Copy out every line of the data below, word for word, with no changes.

begin Exercise materials

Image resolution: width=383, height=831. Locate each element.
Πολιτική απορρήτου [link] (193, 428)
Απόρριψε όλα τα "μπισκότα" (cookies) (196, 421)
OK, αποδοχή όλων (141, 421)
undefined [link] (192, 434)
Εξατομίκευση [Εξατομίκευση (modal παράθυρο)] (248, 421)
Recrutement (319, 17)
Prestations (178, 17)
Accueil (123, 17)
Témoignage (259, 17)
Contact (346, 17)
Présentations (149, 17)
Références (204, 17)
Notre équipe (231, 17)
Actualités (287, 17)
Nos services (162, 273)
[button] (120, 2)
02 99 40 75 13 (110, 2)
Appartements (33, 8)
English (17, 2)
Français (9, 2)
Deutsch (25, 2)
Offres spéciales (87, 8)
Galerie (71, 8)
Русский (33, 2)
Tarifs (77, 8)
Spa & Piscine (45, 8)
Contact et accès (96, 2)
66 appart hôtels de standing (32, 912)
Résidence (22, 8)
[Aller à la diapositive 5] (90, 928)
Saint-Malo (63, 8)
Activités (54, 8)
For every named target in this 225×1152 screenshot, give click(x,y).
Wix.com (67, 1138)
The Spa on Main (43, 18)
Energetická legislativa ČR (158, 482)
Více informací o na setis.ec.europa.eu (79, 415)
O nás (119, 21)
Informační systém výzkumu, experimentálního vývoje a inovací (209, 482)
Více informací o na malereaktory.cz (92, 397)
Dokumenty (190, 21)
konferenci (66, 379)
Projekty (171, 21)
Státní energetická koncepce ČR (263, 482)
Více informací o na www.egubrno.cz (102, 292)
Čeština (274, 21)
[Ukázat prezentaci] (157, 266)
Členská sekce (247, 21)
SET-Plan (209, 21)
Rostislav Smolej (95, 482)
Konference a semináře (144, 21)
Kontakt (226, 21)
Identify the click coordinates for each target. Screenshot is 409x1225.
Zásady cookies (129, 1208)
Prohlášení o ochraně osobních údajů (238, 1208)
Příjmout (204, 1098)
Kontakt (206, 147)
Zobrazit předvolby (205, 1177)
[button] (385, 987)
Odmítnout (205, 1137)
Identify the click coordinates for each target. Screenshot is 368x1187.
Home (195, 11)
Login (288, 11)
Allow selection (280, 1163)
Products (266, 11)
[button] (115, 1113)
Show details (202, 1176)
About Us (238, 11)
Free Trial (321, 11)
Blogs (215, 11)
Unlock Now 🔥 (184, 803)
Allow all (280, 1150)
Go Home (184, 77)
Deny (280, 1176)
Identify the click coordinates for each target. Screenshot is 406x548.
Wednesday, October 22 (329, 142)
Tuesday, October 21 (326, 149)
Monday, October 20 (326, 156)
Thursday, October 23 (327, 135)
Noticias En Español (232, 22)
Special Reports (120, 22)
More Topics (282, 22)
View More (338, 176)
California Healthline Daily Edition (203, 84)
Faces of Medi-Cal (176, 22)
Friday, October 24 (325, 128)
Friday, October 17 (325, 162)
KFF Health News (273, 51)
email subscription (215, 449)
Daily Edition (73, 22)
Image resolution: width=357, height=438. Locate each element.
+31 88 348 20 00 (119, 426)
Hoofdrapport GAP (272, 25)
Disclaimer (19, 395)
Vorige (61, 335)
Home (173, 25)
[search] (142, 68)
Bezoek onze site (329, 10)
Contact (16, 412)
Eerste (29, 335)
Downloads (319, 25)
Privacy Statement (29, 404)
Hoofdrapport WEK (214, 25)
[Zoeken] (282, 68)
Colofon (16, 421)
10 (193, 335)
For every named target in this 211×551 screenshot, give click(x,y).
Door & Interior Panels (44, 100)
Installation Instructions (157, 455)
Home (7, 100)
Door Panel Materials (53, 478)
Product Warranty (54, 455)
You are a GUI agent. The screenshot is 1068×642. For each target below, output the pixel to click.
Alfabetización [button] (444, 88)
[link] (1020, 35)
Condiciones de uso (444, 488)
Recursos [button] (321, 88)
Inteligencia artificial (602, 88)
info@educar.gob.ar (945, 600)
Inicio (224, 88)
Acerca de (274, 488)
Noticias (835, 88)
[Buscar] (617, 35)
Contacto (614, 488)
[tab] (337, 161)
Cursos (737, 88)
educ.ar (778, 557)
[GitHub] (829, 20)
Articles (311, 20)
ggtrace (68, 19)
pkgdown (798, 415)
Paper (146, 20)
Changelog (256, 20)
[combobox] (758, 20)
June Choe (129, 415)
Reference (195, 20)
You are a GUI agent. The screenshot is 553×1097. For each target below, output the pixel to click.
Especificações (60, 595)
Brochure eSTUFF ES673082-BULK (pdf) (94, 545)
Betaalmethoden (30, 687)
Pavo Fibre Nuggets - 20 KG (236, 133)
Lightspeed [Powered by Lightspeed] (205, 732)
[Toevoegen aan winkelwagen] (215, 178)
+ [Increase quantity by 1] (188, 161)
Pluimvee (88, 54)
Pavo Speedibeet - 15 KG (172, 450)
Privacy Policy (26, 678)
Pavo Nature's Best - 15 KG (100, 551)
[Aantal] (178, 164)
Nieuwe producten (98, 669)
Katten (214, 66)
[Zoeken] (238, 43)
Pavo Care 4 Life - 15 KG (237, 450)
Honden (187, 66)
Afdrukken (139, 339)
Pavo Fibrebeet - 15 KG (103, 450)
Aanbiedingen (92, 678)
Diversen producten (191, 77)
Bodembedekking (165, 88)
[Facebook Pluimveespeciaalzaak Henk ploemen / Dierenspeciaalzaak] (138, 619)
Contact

end Exercise materials

[Output of the exercise]
Image resolution: width=383, height=831. Locate each element.
Πολιτική απορρήτου [link] (193, 428)
Απόρριψε όλα τα "μπισκότα" (cookies) (196, 421)
OK, αποδοχή όλων (141, 421)
undefined [link] (192, 434)
Εξατομίκευση [Εξατομίκευση (modal παράθυρο)] (248, 421)
Recrutement (319, 17)
Prestations (178, 17)
Accueil (123, 17)
Témoignage (259, 17)
Contact (346, 17)
Présentations (149, 17)
Références (204, 17)
Notre équipe (231, 17)
Actualités (287, 17)
Nos services (162, 273)
[button] (120, 2)
02 99 40 75 13 (110, 2)
Appartements (33, 8)
English (17, 2)
Français (9, 2)
Deutsch (25, 2)
Offres spéciales (87, 8)
Galerie (71, 8)
Русский (33, 2)
Tarifs (77, 8)
Spa & Piscine (45, 8)
Contact et accès (96, 2)
66 appart hôtels de standing (32, 912)
Résidence (22, 8)
[Aller à la diapositive 5] (90, 928)
Saint-Malo (63, 8)
Activités (54, 8)
For every named target in this 225×1152 screenshot, give click(x,y).
Wix.com (67, 1138)
The Spa on Main (43, 18)
Energetická legislativa ČR (158, 482)
Více informací o na setis.ec.europa.eu (79, 415)
O nás (119, 21)
Informační systém výzkumu, experimentálního vývoje a inovací (209, 482)
Více informací o na malereaktory.cz (92, 397)
Dokumenty (190, 21)
konferenci (66, 379)
Projekty (171, 21)
Státní energetická koncepce ČR (263, 482)
Více informací o na www.egubrno.cz (102, 292)
Čeština (274, 21)
[Ukázat prezentaci] (157, 266)
Členská sekce (247, 21)
SET-Plan (209, 21)
Rostislav Smolej (95, 482)
Konference a semináře (144, 21)
Kontakt (226, 21)
Identify the click coordinates for each target. Screenshot is 409x1225.
Zásady cookies (129, 1208)
Prohlášení o ochraně osobních údajů (238, 1208)
Příjmout (204, 1098)
Kontakt (206, 147)
Zobrazit předvolby (205, 1177)
[button] (385, 987)
Odmítnout (205, 1137)
Identify the click coordinates for each target. Screenshot is 368x1187.
Home (195, 11)
Login (288, 11)
Allow selection (280, 1163)
Products (266, 11)
[button] (115, 1113)
Show details (202, 1176)
About Us (238, 11)
Free Trial (321, 11)
Blogs (215, 11)
Unlock Now 🔥 (184, 803)
Allow all (280, 1150)
Go Home (184, 77)
Deny (280, 1176)
Identify the click coordinates for each target. Screenshot is 406x548.
Wednesday, October 22 (329, 142)
Tuesday, October 21 (326, 149)
Monday, October 20 (326, 156)
Thursday, October 23 (327, 135)
Noticias En Español (232, 22)
Special Reports (120, 22)
More Topics (282, 22)
View More (338, 176)
California Healthline Daily Edition (203, 84)
Faces of Medi-Cal (176, 22)
Friday, October 24 (325, 128)
Friday, October 17 (325, 162)
KFF Health News (273, 51)
email subscription (215, 449)
Daily Edition (73, 22)
Image resolution: width=357, height=438. Locate each element.
+31 88 348 20 00 (119, 426)
Hoofdrapport GAP (272, 25)
Disclaimer (19, 395)
Vorige (61, 335)
Home (173, 25)
[search] (142, 68)
Bezoek onze site (329, 10)
Contact (16, 412)
Eerste (29, 335)
Downloads (319, 25)
Privacy Statement (29, 404)
Hoofdrapport WEK (214, 25)
[Zoeken] (282, 68)
Colofon (16, 421)
10 (193, 335)
For every named target in this 211×551 screenshot, give click(x,y).
Door & Interior Panels (44, 100)
Installation Instructions (157, 455)
Home (7, 100)
Door Panel Materials (53, 478)
Product Warranty (54, 455)
You are a GUI agent. The screenshot is 1068×642. For each target below, output the pixel to click.
Alfabetización [button] (444, 88)
[link] (1020, 35)
Condiciones de uso (444, 488)
Recursos [button] (321, 88)
Inteligencia artificial (602, 88)
info@educar.gob.ar (945, 600)
Inicio (224, 88)
Acerca de (274, 488)
Noticias (835, 88)
[Buscar] (617, 35)
Contacto (614, 488)
[tab] (337, 161)
Cursos (737, 88)
educ.ar (778, 557)
[GitHub] (829, 20)
Articles (311, 20)
ggtrace (68, 19)
pkgdown (798, 415)
Paper (146, 20)
Changelog (256, 20)
[combobox] (758, 20)
June Choe (129, 415)
Reference (195, 20)
You are a GUI agent. The screenshot is 553×1097. For each target below, output the pixel to click.
Especificações (60, 595)
Brochure eSTUFF ES673082-BULK (pdf) (94, 545)
Betaalmethoden (30, 687)
Pavo Fibre Nuggets - 20 KG (236, 133)
Lightspeed [Powered by Lightspeed] (205, 732)
[Toevoegen aan winkelwagen] (215, 178)
+ [Increase quantity by 1] (188, 161)
Pluimvee (88, 54)
Pavo Speedibeet - 15 KG (172, 450)
Privacy Policy (26, 678)
Pavo Nature's Best - 15 KG (100, 551)
[Aantal] (178, 164)
Nieuwe producten (98, 669)
Katten (214, 66)
[Zoeken] (238, 43)
Pavo Care 4 Life - 15 KG (237, 450)
Honden (187, 66)
Afdrukken (139, 339)
Pavo Fibrebeet - 15 KG (103, 450)
Aanbiedingen (92, 678)
Diversen producten (191, 77)
Bodembedekking (165, 88)
[Facebook Pluimveespeciaalzaak Henk ploemen / Dierenspeciaalzaak] (138, 619)
Contact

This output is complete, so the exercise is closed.